At dinner time we had made it past Fehmern, were we got in lee of the island. We decided that hotdogs were a good choice for dinner, and soon after, the kids and I went below to go to sleep while Esben took the first night shift. We figured that we wanted to sleep as long as possible, so only divided the night into two shifts. Esben went first since he is good at staying up late. I, on the other hand, usually start getting tired around eight at night, but can easily get up early in the morning, so it seems we’re a good match for night sailing. Of course I couldn’t really relax lying below listening to all the sounds of the boat, and soon it was my turn to get up.

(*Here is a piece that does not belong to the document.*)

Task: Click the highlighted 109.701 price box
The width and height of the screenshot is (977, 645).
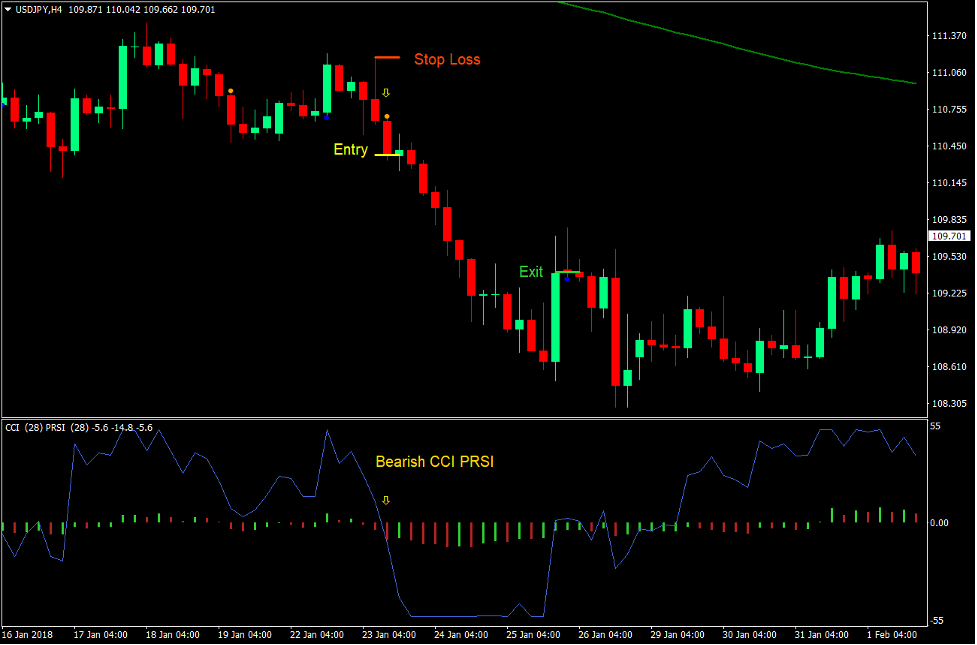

We were approaching Rügen and sailed past the white cliffs during the day. Esben had prepared dough the night before, so once again we had fresh bread for breakfast. And then Runa proclaimed that she was no longer sea sick, so her and Mattis got the lego out and played for a couple of hours. We do not have a lot of fridge space, so I had the idea that we should try out canning meals. At home I had prepared gulasch in mason jars in our pressure cooker, and for dinner we tried it out. All  we needed to do was heat it up. Easy and delicious, and something we will definitely continue doing in the future.

The wind died out during the night, but Esben was kept awake by fishing vessels sailing slowly in, to us, strange patterns around Bornholm. We wanted to arrive in the morning, so slow was okay, but a couple of hours after I took over the shift I took down the sails and continued under power while the sun and Bornholm slowly rose in front of us. We arrived in Hammerhavnen at northern tip of Bornholm in the morning and found a nice spot in the small harbour. It was a beautiful sunny morning and the kids were ecstatic to get back on land. On the hills above the harbour, the castle from the kids movie “The Lost Treasure of the Knights Templar” towered, and we couldn’t wait to get out and explore the island.